Juan Sebastián de la Parra, SJ

Superior, predicador, escritor.

Nació en julio 1546, en Daroca (Zaragoza), España; murió el 21 de mayo de 1622 en Lima, Perú. Ingresó a la Compañía en abril de 1566, en Alcalá de Henares (Madrid), España; llegó al Perú ya ordenado sacerdote el 30 junio 1581, a la ciudad de Lima.

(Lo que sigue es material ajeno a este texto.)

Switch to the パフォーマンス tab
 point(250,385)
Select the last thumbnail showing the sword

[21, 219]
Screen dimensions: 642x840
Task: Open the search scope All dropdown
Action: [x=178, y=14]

Estudió gramática en Daroca y filosofía en Alcalá, donde fue admitido en la CJ y, en mayo 1567, enviado al recién fundado noviciado de Villarejo de Fuentes (Cuenca). Destinado a Plasencia (Cáceres), enseñó gramática (1568-1569) y estudió teología (1569-1573). Después de su ordenación, fue profesor de filosofía en Navalcarnero (Madrid) en 1574 y de teología (1575-1578) en Ocaña (Toledo). A poco de ser nombrado rector del colegio de Ocaña, el P. General Everardo Mercuriano accedió a su petición, y lo envió al Perú. Llegó a Lima (20 mayo 1581) en la expedición dirigida por el P. Baltasar Piñas y fue rector de los colegios de Potosí (1581-1584), en la actual Bolivia, y S. Pablo de Lima (1585-1591).

Nombrado provincial (1592) del Perú, envió a Piñas y Luis de Valdivia a empezar (1593) la misión de Chile; reforzó las misiones de Quito, Santa Cruz de la Sierra y Tucumán (en los actuales Ecuador, Bolivia y Argentina), y trasladó el noviciado, hasta entonces en el Colegio S. Pablo; convocó (1594) la congregación provincial IV en Arequipa, tras la cual envió al P. General Claudio Aquaviva un memorial sobre el estado de la provincia; fundó una congregación mariana de sacerdotes en Lima y promovió en especial la de Nuestra Señora de la “O”. Al acabar su provincialato (1598) fue padre espiritual en el colegio San Pablo por diez años, con enorme influencia en la formación de los jóvenes jesuitas. En 1608, a iniciativa del provincial del Paraguay, Diego Torres Bollo, firmó una resolución contra el servicio personal de los indígenas en el Tucumán, junto con otros diecisiete jesuitas.

En 1611, fue nombrado provincial por segunda vez, En este periodo, abrió el colegio del Callao e impulsó la labor de la Compañía en los hospitales y casas de divorciadas y arrepentidas, así como se preocupó especialmente por la evangelización de los esclavos de origen africano que trabajaban en las haciendas de la Compañía. En el brote de la llamada “extirpación de la idolatría”, abrió en el Cercado de Lima la casa de la Santa Cruz, en la que se recluía a los reincidentes indígenas para que no ejercieran su influencia al resto de la población, y fundó un colegio para la educación de los hijos de caciques.

Terminado su provincialato (1616), fue nombrado visitador de la provincia de Nueva España, pero no tomó posesión de su cargo por razones de salud.